Entries shown

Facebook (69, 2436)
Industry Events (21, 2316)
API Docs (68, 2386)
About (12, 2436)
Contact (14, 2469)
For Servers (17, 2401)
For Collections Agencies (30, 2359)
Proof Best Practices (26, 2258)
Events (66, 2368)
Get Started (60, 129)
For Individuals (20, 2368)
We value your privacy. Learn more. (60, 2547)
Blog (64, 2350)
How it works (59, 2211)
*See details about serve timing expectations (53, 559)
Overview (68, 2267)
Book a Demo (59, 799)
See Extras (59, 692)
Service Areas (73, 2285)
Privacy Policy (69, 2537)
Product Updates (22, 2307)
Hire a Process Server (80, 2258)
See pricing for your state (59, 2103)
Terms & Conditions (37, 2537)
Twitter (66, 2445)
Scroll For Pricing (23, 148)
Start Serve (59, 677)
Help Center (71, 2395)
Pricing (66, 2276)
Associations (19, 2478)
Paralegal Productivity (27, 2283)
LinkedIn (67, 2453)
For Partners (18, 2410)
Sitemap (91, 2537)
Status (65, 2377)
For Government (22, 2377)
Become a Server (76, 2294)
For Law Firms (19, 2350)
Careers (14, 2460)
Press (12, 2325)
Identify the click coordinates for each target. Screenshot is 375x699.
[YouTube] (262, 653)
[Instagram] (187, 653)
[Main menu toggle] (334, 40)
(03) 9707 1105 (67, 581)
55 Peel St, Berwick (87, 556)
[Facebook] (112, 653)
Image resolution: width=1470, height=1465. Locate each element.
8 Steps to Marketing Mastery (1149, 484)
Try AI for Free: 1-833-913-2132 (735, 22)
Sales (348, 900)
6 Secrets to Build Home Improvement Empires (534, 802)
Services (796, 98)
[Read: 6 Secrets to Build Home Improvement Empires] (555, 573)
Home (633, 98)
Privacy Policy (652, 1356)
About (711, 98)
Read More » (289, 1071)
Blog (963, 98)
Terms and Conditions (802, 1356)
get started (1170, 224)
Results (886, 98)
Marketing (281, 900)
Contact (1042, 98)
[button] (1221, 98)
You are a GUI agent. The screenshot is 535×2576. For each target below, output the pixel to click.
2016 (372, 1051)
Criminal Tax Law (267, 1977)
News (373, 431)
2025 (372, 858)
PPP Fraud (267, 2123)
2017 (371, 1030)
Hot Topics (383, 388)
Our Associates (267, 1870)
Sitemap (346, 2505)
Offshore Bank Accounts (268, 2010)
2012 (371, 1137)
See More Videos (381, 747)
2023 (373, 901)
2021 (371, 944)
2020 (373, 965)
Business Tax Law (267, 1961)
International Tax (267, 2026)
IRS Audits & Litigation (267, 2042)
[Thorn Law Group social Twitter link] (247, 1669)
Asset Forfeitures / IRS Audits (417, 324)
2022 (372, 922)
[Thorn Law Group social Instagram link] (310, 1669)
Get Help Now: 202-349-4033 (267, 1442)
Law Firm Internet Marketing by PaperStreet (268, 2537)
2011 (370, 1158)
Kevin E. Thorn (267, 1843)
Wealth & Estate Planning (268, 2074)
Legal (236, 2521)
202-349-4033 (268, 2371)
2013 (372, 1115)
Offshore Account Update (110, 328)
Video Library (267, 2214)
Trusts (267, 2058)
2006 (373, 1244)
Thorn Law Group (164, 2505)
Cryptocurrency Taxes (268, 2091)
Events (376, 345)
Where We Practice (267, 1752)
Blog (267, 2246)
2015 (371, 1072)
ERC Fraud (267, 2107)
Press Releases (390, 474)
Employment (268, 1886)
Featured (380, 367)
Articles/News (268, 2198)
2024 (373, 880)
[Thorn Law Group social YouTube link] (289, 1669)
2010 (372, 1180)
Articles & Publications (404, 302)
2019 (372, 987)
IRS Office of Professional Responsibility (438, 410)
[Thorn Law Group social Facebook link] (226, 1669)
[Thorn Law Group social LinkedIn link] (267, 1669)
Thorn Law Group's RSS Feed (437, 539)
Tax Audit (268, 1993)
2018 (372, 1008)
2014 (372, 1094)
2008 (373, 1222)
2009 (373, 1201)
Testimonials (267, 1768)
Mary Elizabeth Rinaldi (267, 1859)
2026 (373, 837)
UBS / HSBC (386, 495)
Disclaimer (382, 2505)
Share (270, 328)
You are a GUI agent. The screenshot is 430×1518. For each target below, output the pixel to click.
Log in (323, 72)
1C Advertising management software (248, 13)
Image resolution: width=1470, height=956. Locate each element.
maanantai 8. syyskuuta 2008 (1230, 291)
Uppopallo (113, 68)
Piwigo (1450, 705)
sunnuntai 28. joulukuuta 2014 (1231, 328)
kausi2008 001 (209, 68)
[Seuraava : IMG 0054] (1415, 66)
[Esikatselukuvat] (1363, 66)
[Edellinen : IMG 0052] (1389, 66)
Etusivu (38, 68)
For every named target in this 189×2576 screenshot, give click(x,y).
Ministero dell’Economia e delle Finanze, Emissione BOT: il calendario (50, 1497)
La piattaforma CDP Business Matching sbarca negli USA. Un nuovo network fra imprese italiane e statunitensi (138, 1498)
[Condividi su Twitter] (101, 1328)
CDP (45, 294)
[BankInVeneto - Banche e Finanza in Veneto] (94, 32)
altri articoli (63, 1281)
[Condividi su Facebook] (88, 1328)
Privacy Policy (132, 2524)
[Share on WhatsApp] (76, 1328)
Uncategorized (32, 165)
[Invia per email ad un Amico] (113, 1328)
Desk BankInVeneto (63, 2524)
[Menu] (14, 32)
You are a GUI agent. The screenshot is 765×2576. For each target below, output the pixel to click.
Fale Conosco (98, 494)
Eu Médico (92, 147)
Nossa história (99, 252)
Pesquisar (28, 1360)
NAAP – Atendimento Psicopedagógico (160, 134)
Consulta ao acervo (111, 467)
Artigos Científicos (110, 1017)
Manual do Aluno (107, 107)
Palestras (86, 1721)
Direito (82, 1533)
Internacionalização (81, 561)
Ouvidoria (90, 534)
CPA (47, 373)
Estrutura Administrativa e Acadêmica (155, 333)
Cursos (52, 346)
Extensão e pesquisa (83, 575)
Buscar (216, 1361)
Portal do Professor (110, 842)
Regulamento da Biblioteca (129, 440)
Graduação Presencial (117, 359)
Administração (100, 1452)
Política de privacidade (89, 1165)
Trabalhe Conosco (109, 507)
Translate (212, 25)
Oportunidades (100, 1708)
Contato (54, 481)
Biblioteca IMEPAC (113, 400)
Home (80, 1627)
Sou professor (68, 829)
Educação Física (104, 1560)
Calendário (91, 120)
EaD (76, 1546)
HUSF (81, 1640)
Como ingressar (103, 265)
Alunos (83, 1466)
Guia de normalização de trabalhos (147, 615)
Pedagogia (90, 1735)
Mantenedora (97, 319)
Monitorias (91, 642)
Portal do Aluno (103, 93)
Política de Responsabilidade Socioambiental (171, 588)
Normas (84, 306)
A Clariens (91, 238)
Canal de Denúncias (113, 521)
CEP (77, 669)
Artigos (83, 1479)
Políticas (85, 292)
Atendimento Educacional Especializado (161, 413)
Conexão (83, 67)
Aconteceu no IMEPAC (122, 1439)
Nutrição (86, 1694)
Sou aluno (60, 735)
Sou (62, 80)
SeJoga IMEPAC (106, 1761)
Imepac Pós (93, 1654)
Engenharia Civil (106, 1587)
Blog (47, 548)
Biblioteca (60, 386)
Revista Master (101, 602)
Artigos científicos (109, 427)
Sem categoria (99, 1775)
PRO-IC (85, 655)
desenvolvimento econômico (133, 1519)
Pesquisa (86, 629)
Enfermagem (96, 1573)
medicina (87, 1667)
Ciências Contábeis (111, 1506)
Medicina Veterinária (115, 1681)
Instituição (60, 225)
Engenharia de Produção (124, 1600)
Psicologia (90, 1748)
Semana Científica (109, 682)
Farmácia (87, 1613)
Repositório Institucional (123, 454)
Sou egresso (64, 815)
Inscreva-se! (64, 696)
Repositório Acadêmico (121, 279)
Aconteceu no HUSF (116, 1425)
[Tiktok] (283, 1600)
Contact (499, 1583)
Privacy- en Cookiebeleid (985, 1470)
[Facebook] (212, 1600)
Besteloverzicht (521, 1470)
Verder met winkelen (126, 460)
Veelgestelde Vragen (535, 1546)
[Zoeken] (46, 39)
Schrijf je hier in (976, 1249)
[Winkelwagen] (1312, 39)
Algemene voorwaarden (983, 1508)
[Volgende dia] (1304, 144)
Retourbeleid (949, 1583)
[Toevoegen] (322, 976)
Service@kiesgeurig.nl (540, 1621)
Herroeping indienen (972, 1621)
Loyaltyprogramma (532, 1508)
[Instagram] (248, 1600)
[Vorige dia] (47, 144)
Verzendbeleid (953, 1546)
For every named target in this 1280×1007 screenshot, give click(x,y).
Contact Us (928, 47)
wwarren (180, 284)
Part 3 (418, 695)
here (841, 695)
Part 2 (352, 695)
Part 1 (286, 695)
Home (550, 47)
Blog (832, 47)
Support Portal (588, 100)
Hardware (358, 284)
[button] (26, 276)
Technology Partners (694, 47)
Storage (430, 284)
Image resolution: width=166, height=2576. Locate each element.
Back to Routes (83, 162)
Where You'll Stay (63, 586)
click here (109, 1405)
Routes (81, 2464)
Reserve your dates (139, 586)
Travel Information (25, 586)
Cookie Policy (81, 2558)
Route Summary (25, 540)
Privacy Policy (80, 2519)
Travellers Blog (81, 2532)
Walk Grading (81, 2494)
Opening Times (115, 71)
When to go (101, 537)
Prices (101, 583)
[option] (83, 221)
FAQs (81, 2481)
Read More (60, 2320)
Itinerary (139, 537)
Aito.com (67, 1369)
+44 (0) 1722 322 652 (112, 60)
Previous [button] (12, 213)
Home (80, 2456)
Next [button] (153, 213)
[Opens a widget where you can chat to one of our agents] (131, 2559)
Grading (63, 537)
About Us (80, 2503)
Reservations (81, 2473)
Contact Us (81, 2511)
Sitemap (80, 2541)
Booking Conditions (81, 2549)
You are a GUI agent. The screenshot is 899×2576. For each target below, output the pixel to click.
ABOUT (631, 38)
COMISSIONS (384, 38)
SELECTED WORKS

Task goal
Reprint exactly the lines above that start at the one with "[Thorn Law Group social LinkedIn" and end at the one with "2026 (373, 837)", keeping both and adding none.

Output for this task
[Thorn Law Group social LinkedIn link] (267, 1669)
Thorn Law Group's RSS Feed (437, 539)
Tax Audit (268, 1993)
2018 (372, 1008)
2014 (372, 1094)
2008 (373, 1222)
2009 (373, 1201)
Testimonials (267, 1768)
Mary Elizabeth Rinaldi (267, 1859)
2026 (373, 837)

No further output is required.